[[ Text section, beginning ]]

Opinion
SA-20-CV-00652-DAE
09-03-2021
REPORT AND RECOMMENDATION OF THE UNITED STATES MAGISTRATE JUDGE
ELIZABETH S. ("BETSY") CHESTNEY, UNITED STATES MAGISTRATE JUDGE
To the Honorable United States District Judge David A. Ezra:
This Report and Recommendation concerns Defendants' Motion to Dismiss Plaintiff's Second Amended Complaint [#45]. All pretrial matters in this case have been referred to the undersigned for disposition pursuant to Western District of Texas Local Rule CV-72 and Appendix C [#26]. The undersigned has authority to enter a recommendation pursuant to 28 U.S.C. § 636(b)(1)(B).
In addition to the motion, the undersigned also considered Plaintiff's Second Amended Complaint [#42], Plaintiff's Response to the Motion to Dismiss [#51], and Defendants' Reply [#52]. For the reasons set forth below, the undersigned recommends that the Court grant Defendants' Motion to Dismiss Plaintiff's Second Amended Complaint [#45].
I. Background and Procedural History
Plaintiff Matthew Hogan is a convicted inmate currently housed at the Luther Unit Jail in Navasota, Texas. (Notice of Change of Address [#46].) The instant case was filed on May 28, 2020, when Plaintiff was a pre-trial detainee at Bexar County Adult Detention Center (“BCADC”). (Compl. [#1].) Plaintiff proceeded pro se until he retained Anthony Cantrell as counsel, whose first appearance was September 14, 2020. (Notice of App. [#25].) Subsequent to Plaintiff's retention of counsel, the Court granted Plaintiff leave to file a First Amended Complaint (Sept. 18, 2020 Order [#28]). Defendants then filed a Motion to Dismiss the First Amended Complaint.

[[ Text section, end ]]

=== What you should do ===
Continue the court opinion on the motion to dismiss from where it stops.

[[ Entries shown, beginning ]]

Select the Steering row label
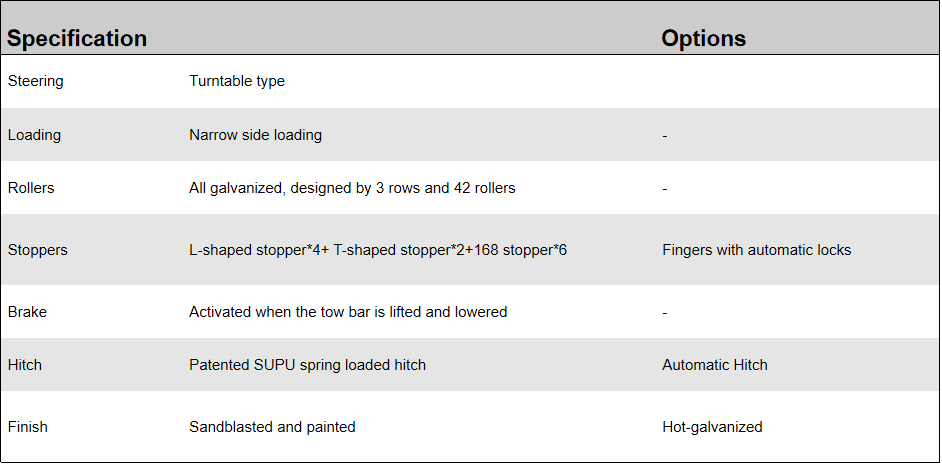 35,81
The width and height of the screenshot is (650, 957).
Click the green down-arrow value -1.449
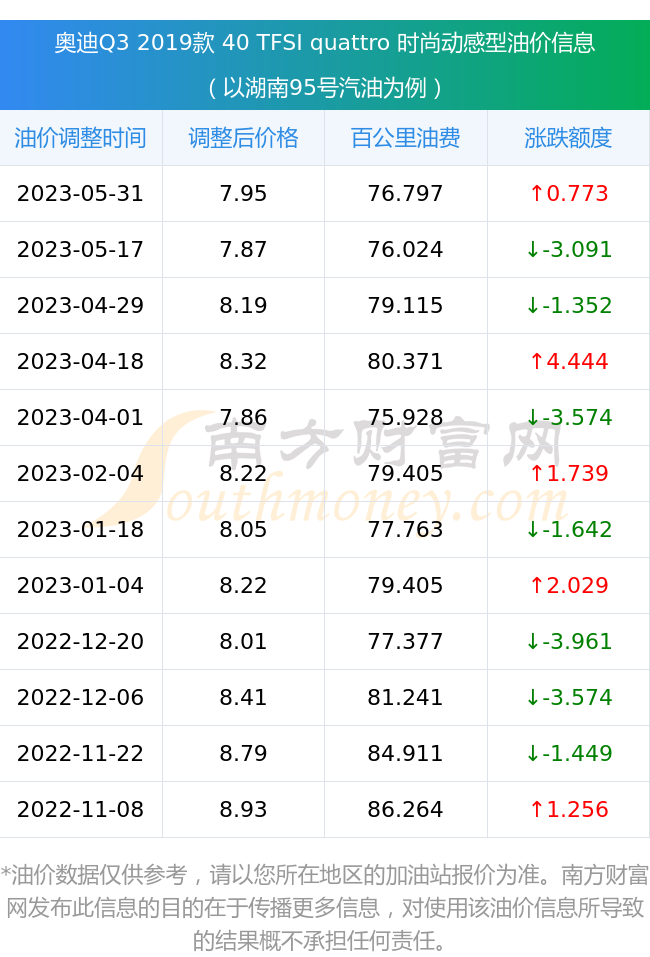[569, 753]
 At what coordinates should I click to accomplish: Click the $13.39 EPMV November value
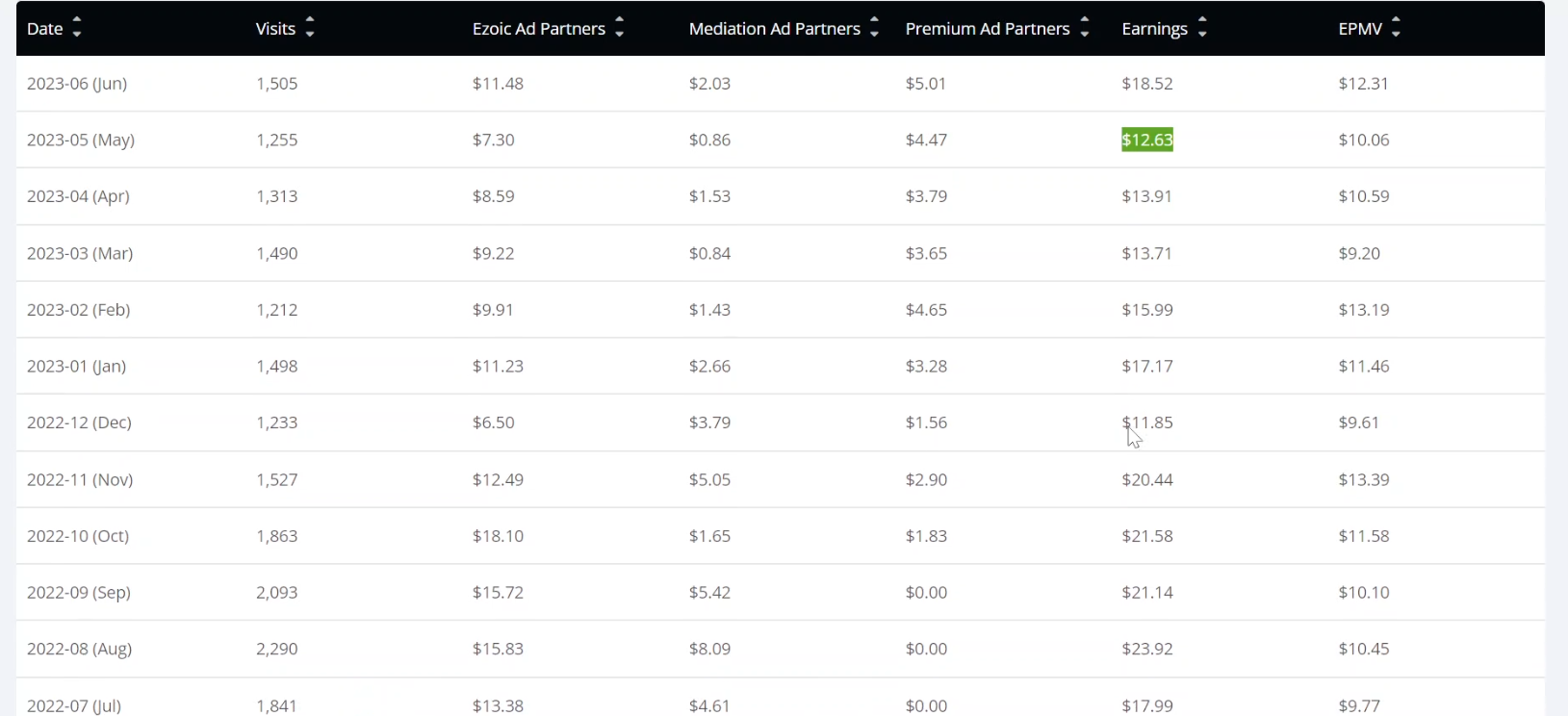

[[ Entries shown, end ]]

=== Output for this task ===
Plaintiff thereafter filed a Second Amended Complaint [#42] on February 12, 2021, without first seeking leave to do so. The Court accepted this Complaint as the new live pleading, dismissed Defendants' Motion to Dismiss, and requested that Defendants file an amended motion tailored to the Second Amended Complaint [#44]. Defendants promptly filed a Motion to Dismiss Plaintiff's Second Amended Complaint. Plaintiff later filed various motions for leave to amend his pleadings and the scheduling order in this case, but the undersigned dismissed and denied those motions in an Order dated August 25, 2021 [#53].
Plaintiff's Second Amended Complaint alleges that Defendants Bexar County (“the County”), BCDAC, and Chief Deputy Walker (“Deputy Walker”) violated Plaintiff's civil rights under 42 U.S.C. § 1983 and breached the ordinary duty of care by placing him in administrative segregation and restricting his privileges, including out-of-cell time, television privileges, commissary menu options, access to betterment programs, and access to the law library. (Second Am. Compl. [#42] ¶ 6). Plaintiff claims that he was subjected to these disciplinary actions without being found guilty of a disciplinary offense; rather, he alleges that Defendants retaliated against him for filing his first civil suit against them, Hogan v. Salazar et al., 5:19-cv-00255-DAE-ESC (“Hogan I”). (Second Am. Compl. [#42] ¶ 9.)
Plaintiff claims that the placement and restrictions started in February 2020, and while he does not specify when they ended, the alleged violations must have ended by October 2020, when Plaintiff was transferred to Travis County Detention Center. (Plaintiff Advisory [#37].) Plaintiff alleges that he suffered “great physical and mental pain, suffering, and mental distress” from Defendants' actions. (Second Am. Compl. [#42] ¶ 17.) Plaintiff's requested relief is damages for medical care and physical and mental pain and suffering, exemplary damages for gross negligence, and $5,000,000 for the Section 1983 violations. (Id. at ¶ 18, 19, 23.)
The motion before the Court is Defendants' Motion to Dismiss Plaintiff's Second Amended Complaint [#45] for lack of subject matter jurisdiction and failure to state a claim.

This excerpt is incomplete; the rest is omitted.